Perhaps, Max thought, it might even have “saved” your life.

And didn’t you tell your own father, in that famous letter,

that To get married, to found a family, to accept

all the children that arrive, to maintain them in this

uncertain world, even to lead them a little on their way

is the most a man may succeed in doing?

Max again:  “He longed to sit beside a cradle of his own.”

I’ve laid my pen down and sat beside a cradle

of a child of my own and stared into all that mystery and wondered

what she was imagining on the other side of language,

shapes of water and the dark, patterns of the sky,

what she made of this enormous shadow I cast over her.

She curled her tiny hand around my writing finger

and held it tightly gripped all the way into her sleep,

like holding fast to a rope fastened to this world,

floating in that great enigma that is her life,

what I will never know, the way two people, no matter

how close, are lost to each other, the way nobody

really knew you, not even Max, how you write

to Felice:  I would never expose myself to the risk

of being a father, because what you had to do

was to become clear about the ultimate things.

So how could you be a father?  Arranging your life

completely around your writing with a child in the house

when you could never be alone enough, there could never

be silence enough, sitting in your innermost room

of the locked cellar, notebook on a table and a lamp,

someone placing food outside the entrance?  Last night,

my daughter came into my study and yelled:  Papa!

I turned from this page and lifted her on my lap,

I swirled away from my desk and twirled her around,

she climbed onto my back and I crouched down like a horse,

she laughed hysterically, I stretched my back up and neighed.

No:  even the noise in the next apartment congealed your blood.

Better off you never knew about him, this Franz Jr.

And besides, maybe you’ll be relieved, the whole shtick

about the son, I discover, despite Schocken’s chronology,

despite Max’s certainty, is now in dispute.

Scholars are saying the fellow didn’t even exit.

Other than the woman’s claim, there’s no proof,

none of her friends thought it possible, the researchers

don’t think anything intimate took place at all.

In early spring, 1914, Grete showed no signs in the stomach

and, though in 1916, she complained of “sufferings,”

the dates don’t work out.  The story, says the biographer

Frederich Karl, falls too closely into the realm of a fantasy

of a woman spurned.  The editors of the Letters to Felice

concur:  “doubtful.”  “Unlikely.”  On the other side, Karl

speculates there might have been a “consummation,

even without proof.”  Let’s allow Canetti the final word:

“Whatever occurred between G. and K. remains secret.”

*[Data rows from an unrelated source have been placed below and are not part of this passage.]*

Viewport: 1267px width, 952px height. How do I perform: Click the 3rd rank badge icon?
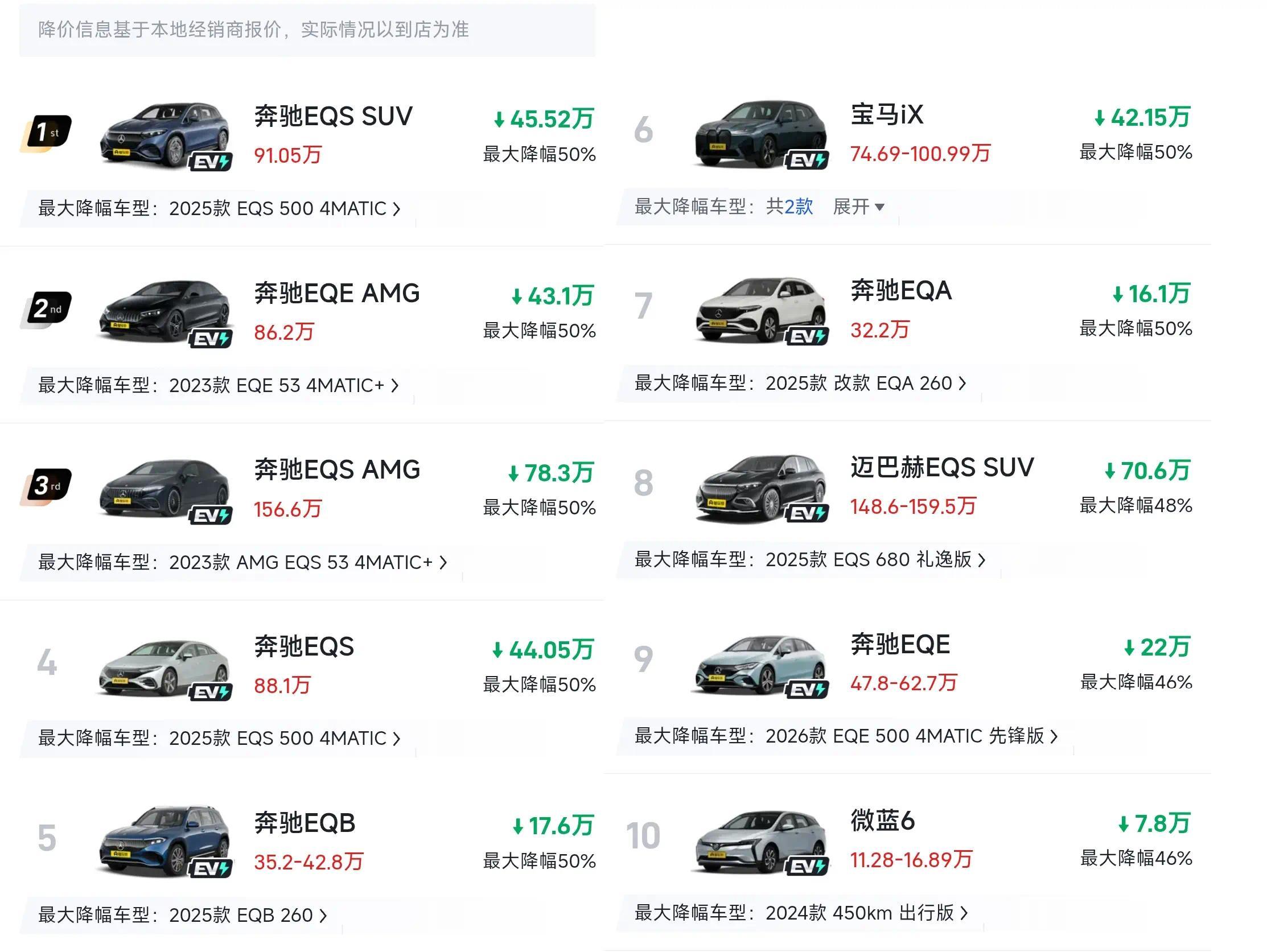click(47, 487)
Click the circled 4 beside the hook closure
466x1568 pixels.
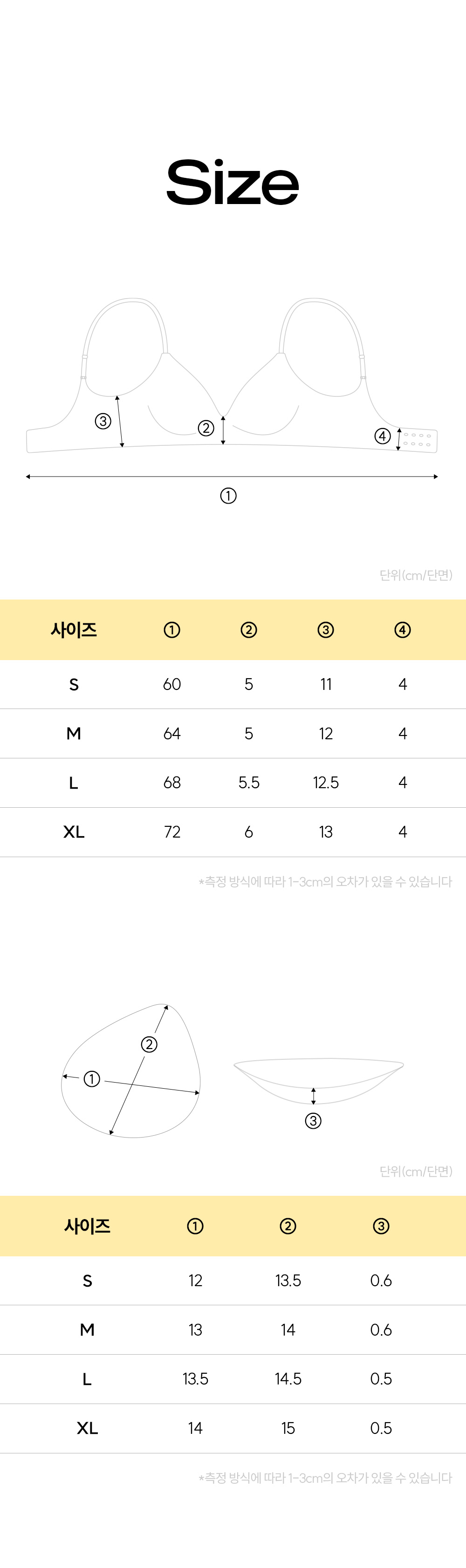pos(382,436)
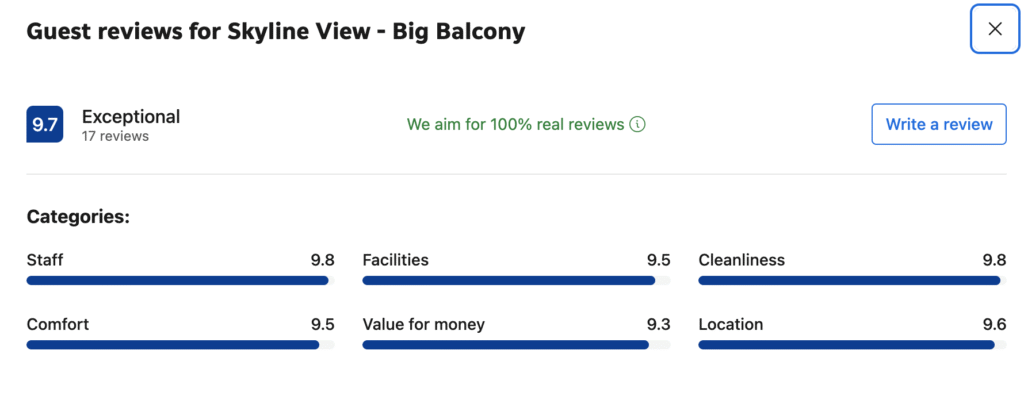Click the Exceptional rating text
The height and width of the screenshot is (400, 1024).
pyautogui.click(x=131, y=117)
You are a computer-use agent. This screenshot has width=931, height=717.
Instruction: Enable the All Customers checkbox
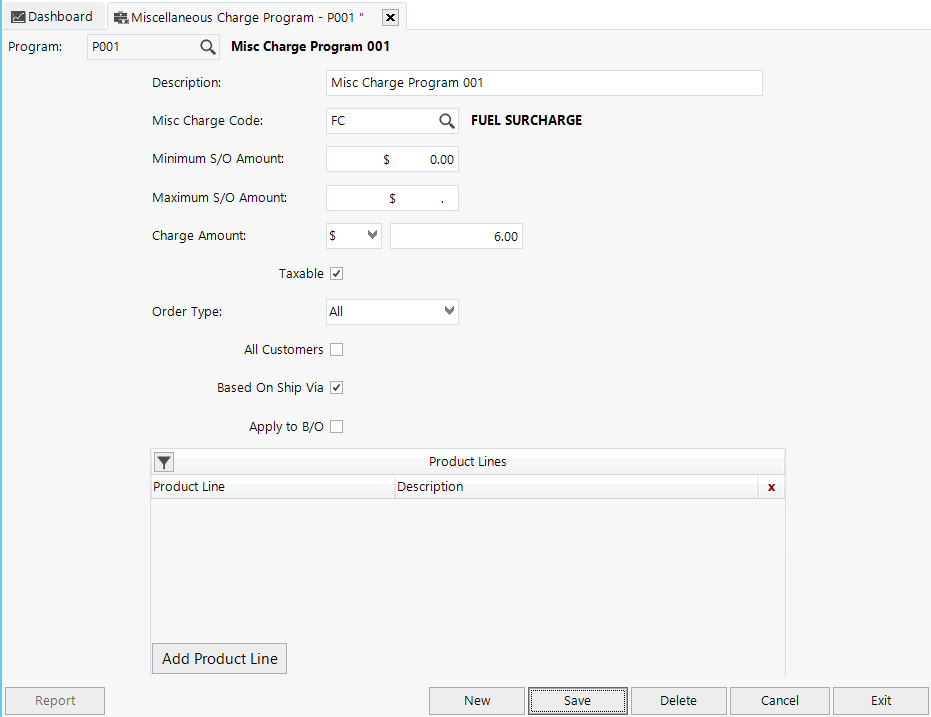tap(337, 349)
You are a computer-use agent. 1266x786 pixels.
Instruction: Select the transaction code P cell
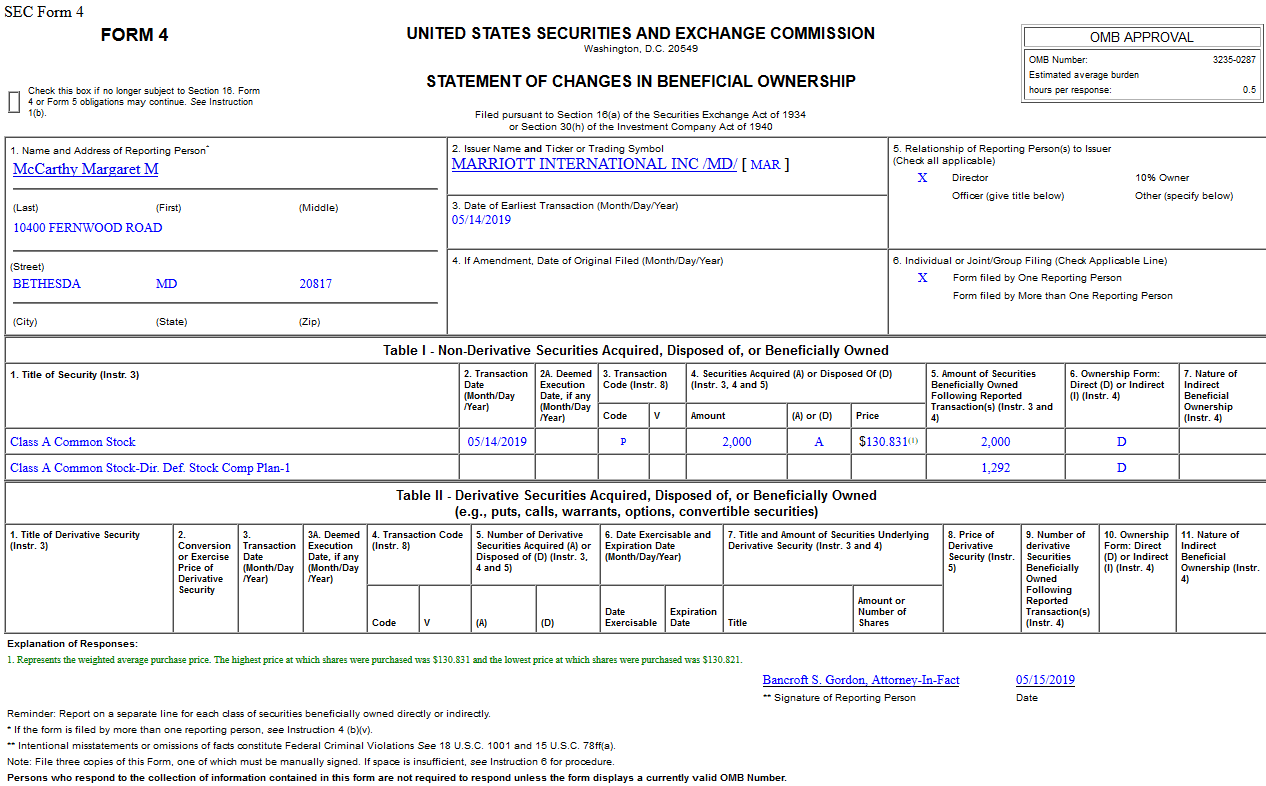(623, 441)
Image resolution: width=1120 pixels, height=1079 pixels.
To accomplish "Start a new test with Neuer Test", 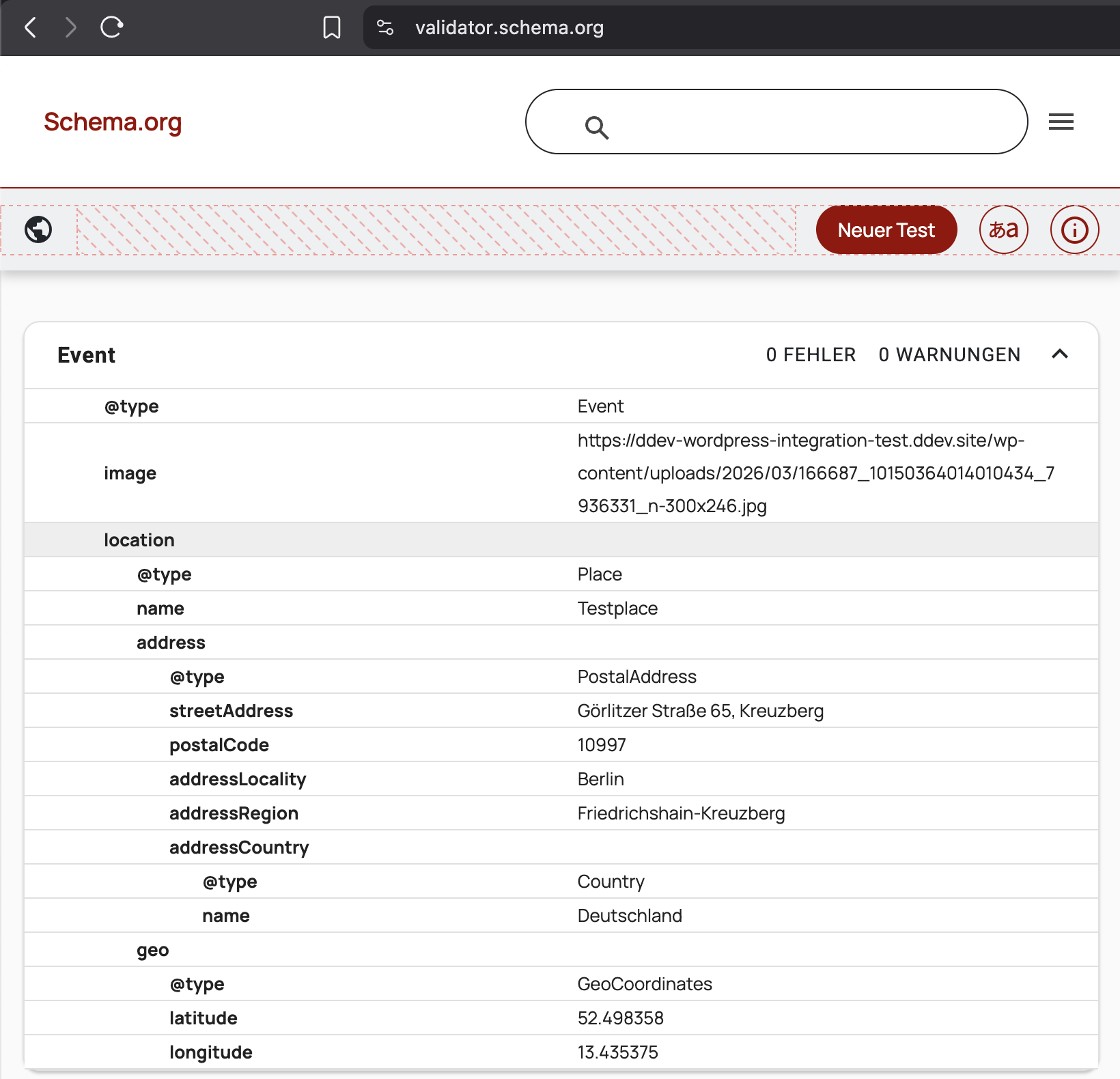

Such are the ambiguities of history.  Was there a son?

Would you have wanted there to be?  How…Kafkaesque!

Brod, we know, thought a son would have confirmed

your worth from the “highest court of appeals,” the verdict

pronounced:  not guilty, the message finally arriving

from the Castle.  But of course nothing arrives from the Castle,

nothing definite, what we can be sure of, lay our hands on,

all agree with, you taught us that, that was your burden,

oh great father of Modernism.  Was that spoken like a true son?

That’s all from Gerte, no more words, only the letter,

April 21, 1940.  According to the Red Cross,

She was arrested in Italy after Hitler’s occupation.

Max received reports that a soldier “beat her

to death with the butt of his gun.”  And so this son

trails off, slender as you are, almost an airy nothing,

a small passage in an obscure letter, another soul

who may or may not have existed, whose legacy

is otherwise annihilated, one more mystery, a perfection

that you would have chosen for yourself.

Every day you wished yourself off this earth,

preferring, you told your father, the absolute nothing

over the alternatives:  marriage and fatherhood.

You said you would mature from childhood into old age

and bypass manhood completely, another statement

we’re forced to agree with:  at forty, near death, a wisp

of gray in your hair, your expression almost Chinese,

a comparison the great Chinese scholar Arthur Whaley

wouldn’t argue against, he said you’re the “only writer

in the western world who is essentially Chinese,”

and you yourself wrote to Felice:  Indeed, I am Chinese.

What a coincidence!  So’s my daughter!  Adopted,

there’s the wisdom of 5000 years in her expression,

her ancestors surely worked on the Great Wall,

her eyes remind me of Tu Fu’s, but that’s kvelling,

everything she does is astonishing, she’s opening those eyes now,

she’s leaping across the room, she’s waving her arms:  Papa!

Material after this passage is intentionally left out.